Fool for love
Once there is a feeling there with some one, I can see no obstacle that I will not try and get past for them. No mountain too high, no river too wide. I am foolish, and romantic, and determined, and constant, and unflagging and devoted. Be warned that if you accept my love, if you pull that trigger, the gun is fired and stopping it is like trying to halt a bullet in flight. It's not impossible, but someone will get hurt.
Most probably me.
Take James for example. Even with all that has happened, even though I say mean thing about him, I still adore him. I am still in love with him. I would still give us a chance to work things out. I have never given up my devotion to him.
People say they are looking for that level of commitment but my experience is that they are not. Commitment is costly, it requires that you let go of your escape clauses, those little ways out that people build into their mental picture of what their relationship is about. "I'm not sure"; "It's just for now", "for the time being". The trade off that real commitment makes is a preparedness to work for the relationship and put it first. To talk about what you are really feeling and what you really want, and being prepared to negotiate that in a partnership.

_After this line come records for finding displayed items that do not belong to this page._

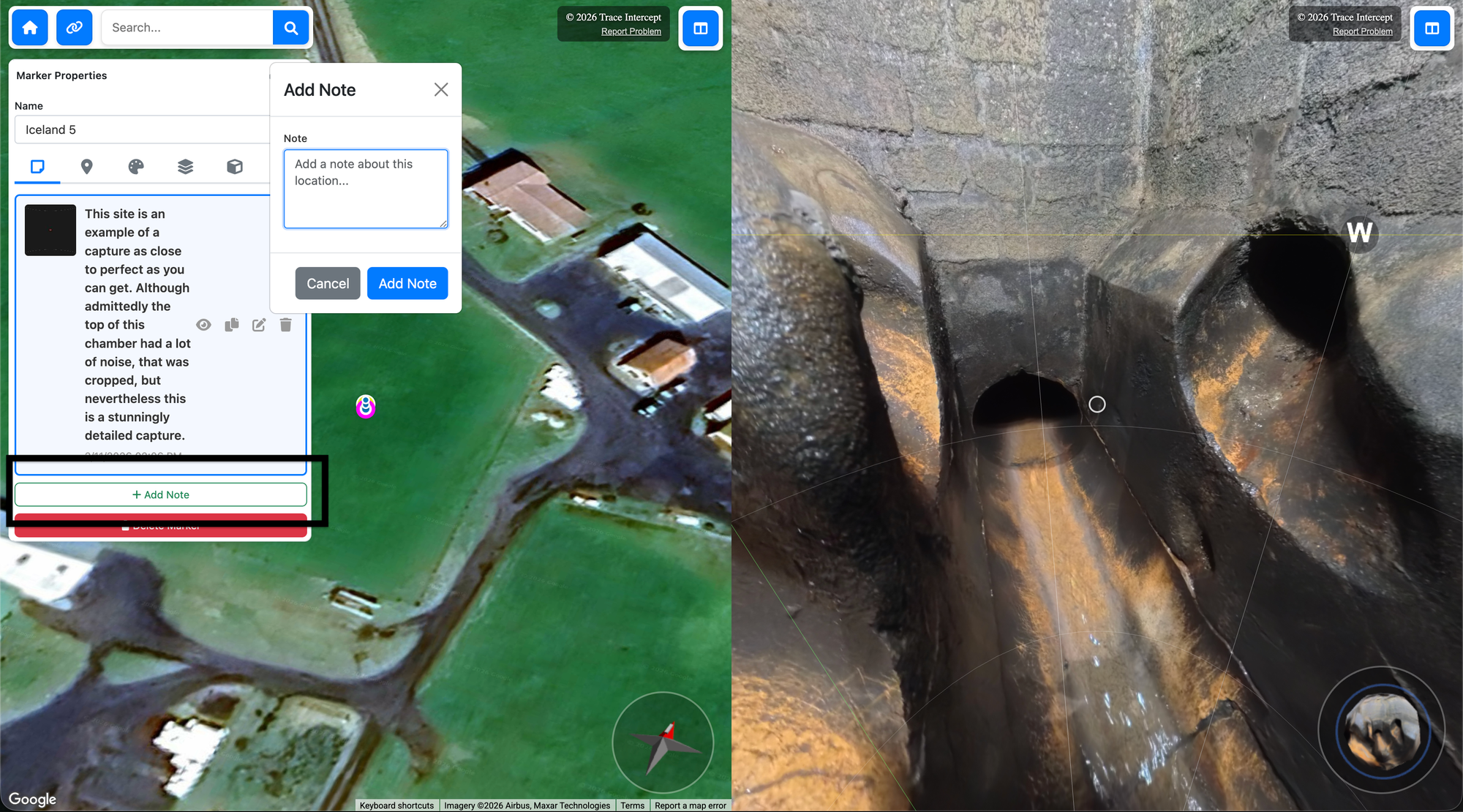
Task: Click the link chain icon button
Action: 75,28
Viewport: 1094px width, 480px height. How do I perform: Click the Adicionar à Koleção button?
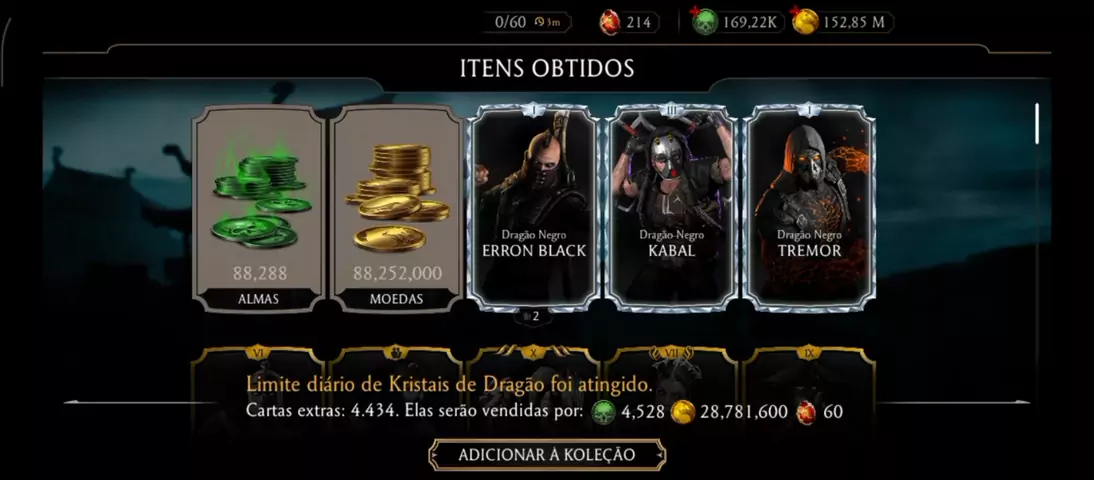pos(547,455)
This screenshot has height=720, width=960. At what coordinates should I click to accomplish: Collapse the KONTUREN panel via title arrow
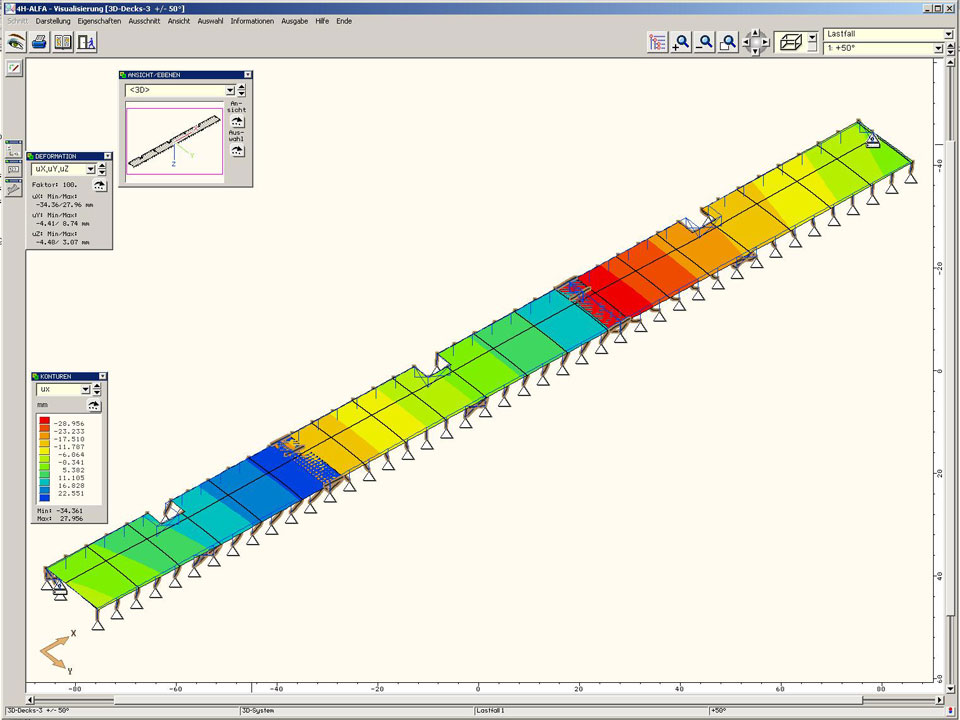pyautogui.click(x=102, y=376)
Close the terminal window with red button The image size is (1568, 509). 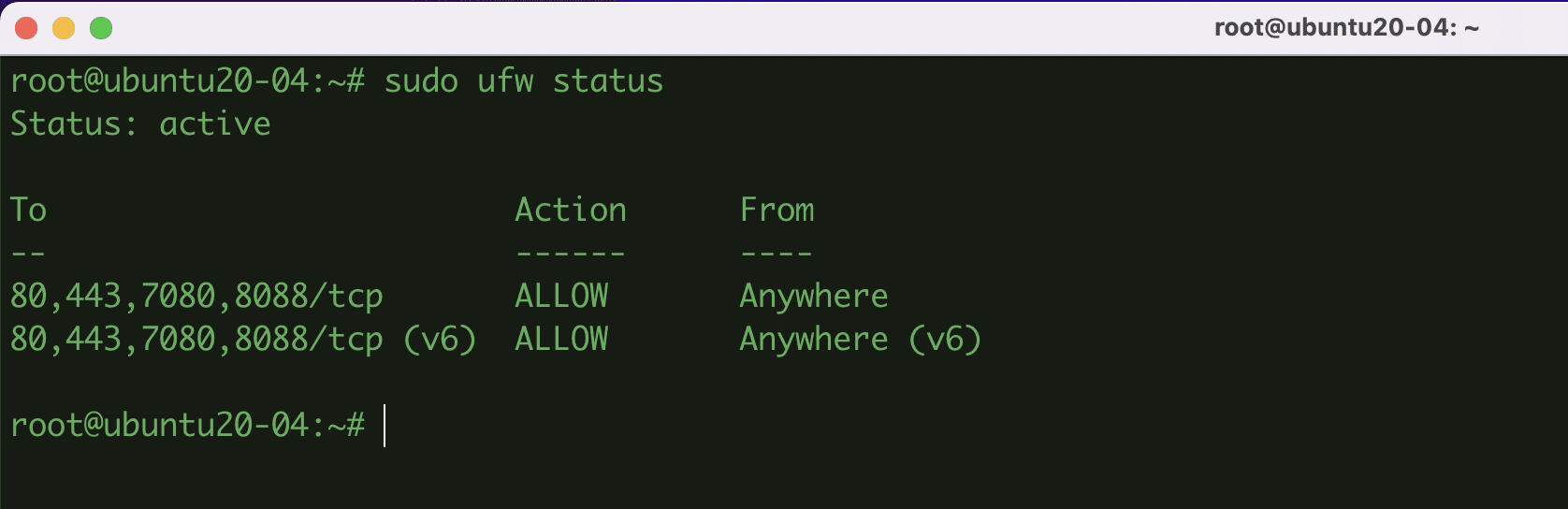26,28
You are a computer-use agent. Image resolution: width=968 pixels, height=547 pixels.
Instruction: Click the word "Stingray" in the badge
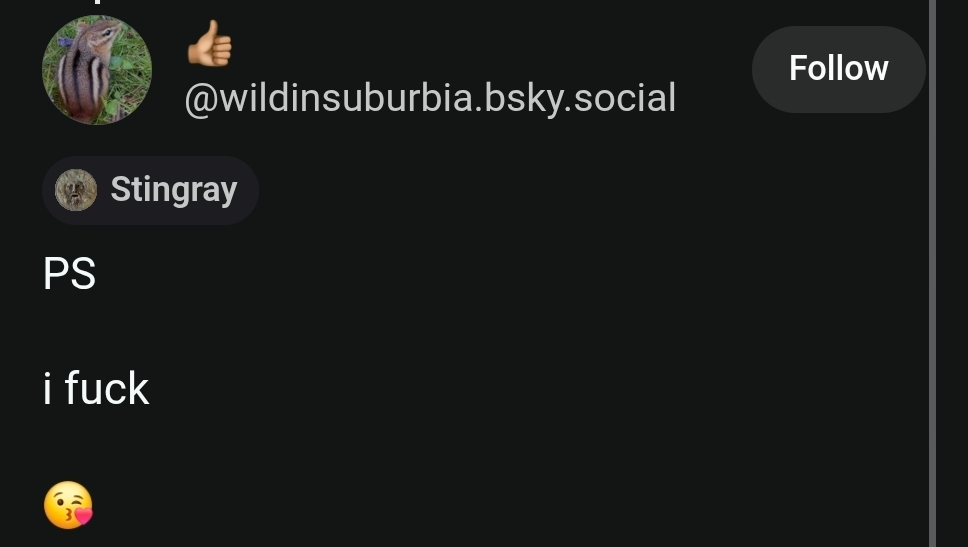tap(173, 190)
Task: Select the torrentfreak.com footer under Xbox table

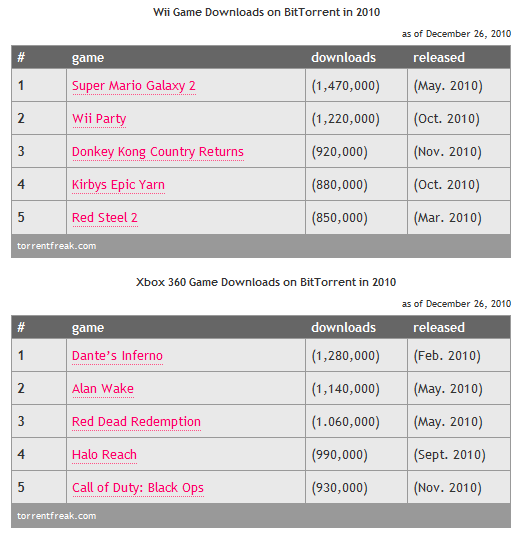Action: (x=57, y=516)
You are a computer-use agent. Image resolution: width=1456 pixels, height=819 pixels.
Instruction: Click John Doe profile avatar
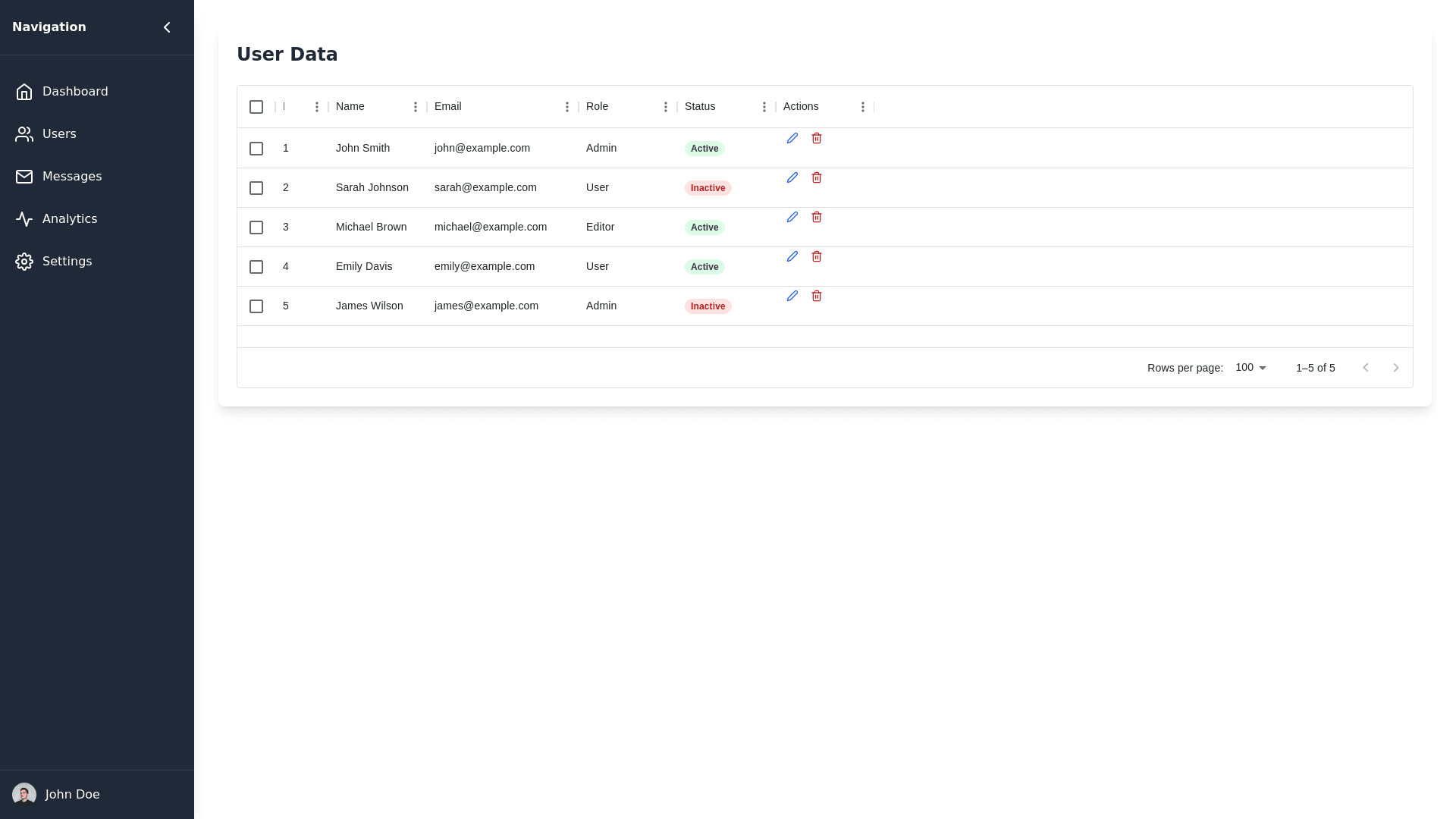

To my great surprise and delight I have found that I still believe in a life long commitment. I still believe in it and it's still what I want for my life. Maybe I am foolish and old fashioned and unrealistic. Maybe no one would want to be with someone like me, someone who believed in the things I do. And maybe someone will.
I have been thinking a lot about relationships lately, and I suspect that hasn't been making enthralling reading, so I am sorry for that. The truth is that I have met someone who makes me smile more that I have in about 3 years. And while I am not going to say that I am in love, I will say that I believe it might be possible.
I am not going to put the burden of expectation on him, I am not THAT stupid. He might be for me, or he might not. For now it is enough to enjoy feeling like this again and to see where it might go because one day he, or someone else, will come along and capture my heart again.
They will be brave enough to pull the trigger.